08 novembre 2009
Chute du mur de Berlin (3). Et la France ?
La France, à l’époque de la chute du mur de Berlin, était incarnée par le Président de la République François Mitterrand (1916 – 1996) et par le Ministre des Affaires Etrangères, Roland Dumas (1922 - …).
François Mitterrand a accueilli la chute du mur, et surtout la réunification allemande qui a suivi, avec des sentiments mêlés. Certes, dès le 10 Novembre 1989, il parle d’ « évènement heureux qui marque un progrès de la liberté en Europe ». Tout au long de l’année qui aboutira à la réunification des deux Allemagnes le 3 Octobre 1990, il répètera que « la réunification allemande est légitime ».
Mais, en homme qui a connu et fait la seconde guerre mondiale, il incarne certaines angoisses françaises face à une Allemagne trop forte. Selon lui, le Chancelier Kohl, tout à son désir de fusionner RFA et RDA va trop vite et consulte trop peu. Avec Margareth Thatcher, il cherche à ralentir la réunification. De son côté, le chancelier Kohl a été quelque peu énervé par l’insistance de Mitterrand sur la reconnaissance de la frontière germano-polonaise (dite Oder-Neisse) par l’Allemagne. Le Chef de l’Etat français a, de facto, raté cette fête de la Liberté.

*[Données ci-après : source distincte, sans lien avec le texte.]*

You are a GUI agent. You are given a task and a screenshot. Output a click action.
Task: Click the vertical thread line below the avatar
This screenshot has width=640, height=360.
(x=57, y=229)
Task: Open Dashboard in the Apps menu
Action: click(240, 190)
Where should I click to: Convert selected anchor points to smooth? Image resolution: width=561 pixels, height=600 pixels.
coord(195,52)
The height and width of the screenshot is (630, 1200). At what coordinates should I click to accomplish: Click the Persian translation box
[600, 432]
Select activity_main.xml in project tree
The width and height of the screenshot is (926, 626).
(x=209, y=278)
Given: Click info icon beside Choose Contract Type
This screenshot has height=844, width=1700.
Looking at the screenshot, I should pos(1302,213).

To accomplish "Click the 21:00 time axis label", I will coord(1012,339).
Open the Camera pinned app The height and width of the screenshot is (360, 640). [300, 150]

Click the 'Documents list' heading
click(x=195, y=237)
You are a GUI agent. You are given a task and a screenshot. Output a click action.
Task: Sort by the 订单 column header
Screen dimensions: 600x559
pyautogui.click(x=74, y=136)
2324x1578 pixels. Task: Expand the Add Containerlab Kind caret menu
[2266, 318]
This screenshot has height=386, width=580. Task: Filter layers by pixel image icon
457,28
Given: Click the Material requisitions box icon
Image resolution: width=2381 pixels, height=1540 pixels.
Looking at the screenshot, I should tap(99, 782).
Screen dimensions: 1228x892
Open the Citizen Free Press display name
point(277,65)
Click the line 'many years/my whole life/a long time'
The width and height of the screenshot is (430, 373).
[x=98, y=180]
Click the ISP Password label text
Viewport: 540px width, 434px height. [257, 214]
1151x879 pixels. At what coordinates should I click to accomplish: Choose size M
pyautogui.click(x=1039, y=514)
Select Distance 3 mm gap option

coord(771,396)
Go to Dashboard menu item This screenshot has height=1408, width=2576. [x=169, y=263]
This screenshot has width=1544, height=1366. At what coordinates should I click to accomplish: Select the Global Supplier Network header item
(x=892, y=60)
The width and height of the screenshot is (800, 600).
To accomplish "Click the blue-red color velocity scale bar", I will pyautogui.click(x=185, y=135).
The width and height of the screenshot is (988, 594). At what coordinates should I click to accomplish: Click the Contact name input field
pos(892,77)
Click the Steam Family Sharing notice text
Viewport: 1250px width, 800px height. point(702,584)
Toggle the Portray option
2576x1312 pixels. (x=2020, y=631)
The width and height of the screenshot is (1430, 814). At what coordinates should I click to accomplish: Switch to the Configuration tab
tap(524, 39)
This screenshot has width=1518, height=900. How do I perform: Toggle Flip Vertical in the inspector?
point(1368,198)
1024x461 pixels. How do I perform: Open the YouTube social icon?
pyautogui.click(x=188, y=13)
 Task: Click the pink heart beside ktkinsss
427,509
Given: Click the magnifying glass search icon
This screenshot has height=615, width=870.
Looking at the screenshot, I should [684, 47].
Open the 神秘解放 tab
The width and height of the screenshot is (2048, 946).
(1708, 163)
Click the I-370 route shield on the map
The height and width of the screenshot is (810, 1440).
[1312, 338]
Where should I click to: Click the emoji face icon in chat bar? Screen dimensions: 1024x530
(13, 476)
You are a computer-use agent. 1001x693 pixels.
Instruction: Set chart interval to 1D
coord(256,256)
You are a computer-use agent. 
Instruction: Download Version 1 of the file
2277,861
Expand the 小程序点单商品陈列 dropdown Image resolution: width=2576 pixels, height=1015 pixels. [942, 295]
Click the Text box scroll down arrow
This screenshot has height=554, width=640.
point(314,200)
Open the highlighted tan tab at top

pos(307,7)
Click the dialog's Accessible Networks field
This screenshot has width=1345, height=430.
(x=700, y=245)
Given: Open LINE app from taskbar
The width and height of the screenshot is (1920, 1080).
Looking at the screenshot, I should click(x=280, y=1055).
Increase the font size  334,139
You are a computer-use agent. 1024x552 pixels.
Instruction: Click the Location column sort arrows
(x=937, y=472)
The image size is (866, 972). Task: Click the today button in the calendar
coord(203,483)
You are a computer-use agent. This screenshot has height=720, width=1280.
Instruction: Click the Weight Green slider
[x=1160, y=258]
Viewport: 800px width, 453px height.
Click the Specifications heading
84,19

La deuxième obsession de François Mitterrand est la survie politique de Mikhaïl Gorbatchev. Celui-ci lui a déclaré, le 6 Décembre 1989 : « Aidez-moi à éviter la reunification allemande, sinon je serai remplacé par un militaire ; si vous ne le faites pas, vous porterez la responsabilité de la guerre ». Or, le Président français sera très étonné de voir que Gorbatchev acceptera très vite le principe de la réunification, à la suite d’une rencontre avec le Chancelier Kohl le 12 Février 1990. En fait, il espérait que l’URSS ferait « le sale boulot » de freiner cette réunification.
On retrouvera cette prudence teintée de Gorbimania après que la Lituanie ait déclaré son indépendance, le 11 Mars 1990. N’a-t-il pas écrit : « Je comprendrais si Gorbatchev utilisait la force » !? Comme Gorbatchev, il voulait réformer l’URSS, réformer la prison comme l’écrit Vytautas Landsbergis, alors que les Lituaniens ne voulaient pas moins que la Liberté.
On devrait (peut-être) savoir très vite ce que pensait réellement le Président Mitterrand car le Ministre français des affaires étrangères, Bernard Kouchner, a décidé l’ouverture anticipée, à partir du 9 Novembre 2009, de la totalité des archives diplomatiques du Ministère des Affaires étrangères correspondant à la période de la chute du mur de Berlin (Selon l’Article L. 213-2 de la LOI n° 2008-696 du 15 juillet 2008, ces archives n’étaient communicables qu’à partir de Novembre 2014).
18:01 Publié dans Histoire | Lien permanent | Commentaires (4) | Envoyer cette note | Tags : mur, berlin, france, mitterrand










Commentaires
Une precision, trouvee depuis:
"En Décembre 1989, un mois après la destruction du Mur, François Mitterrand se rendit en visite officielle en Allemagne de l’Est et déclara : « Nous avons encore beaucoup à faire ensemble »." On ne peut pas dire que l'analyse ait été très pertinente......
Ecrit par : Gilles | 09 novembre 2009
D'ailleurs il faut noter que la relative absence des français parmi les investisseurs en Lituanie date de cette époque, la France ni sous Mitterand ni sous Chirac ni sous Sarkozy ne s'est jamais beaucoup intéressé à l'Europe de l'est. La Lituanie a alors naturellement cherché d'autres partenaires en Europe. Certes on ne peut pas dresser un constat catégorique, mais les deux pays assez largement s ignorent.
Ecrit par : Audrius | 09 novembre 2009
Malheureusement, vous avez tout a fait raison !
Ecrit par : Gilles | 09 novembre 2009
Exact Gilles, François Mitterrand a fait une visite officielle de 3 jours en RDA fin 1989. Ca se passe de commentaire.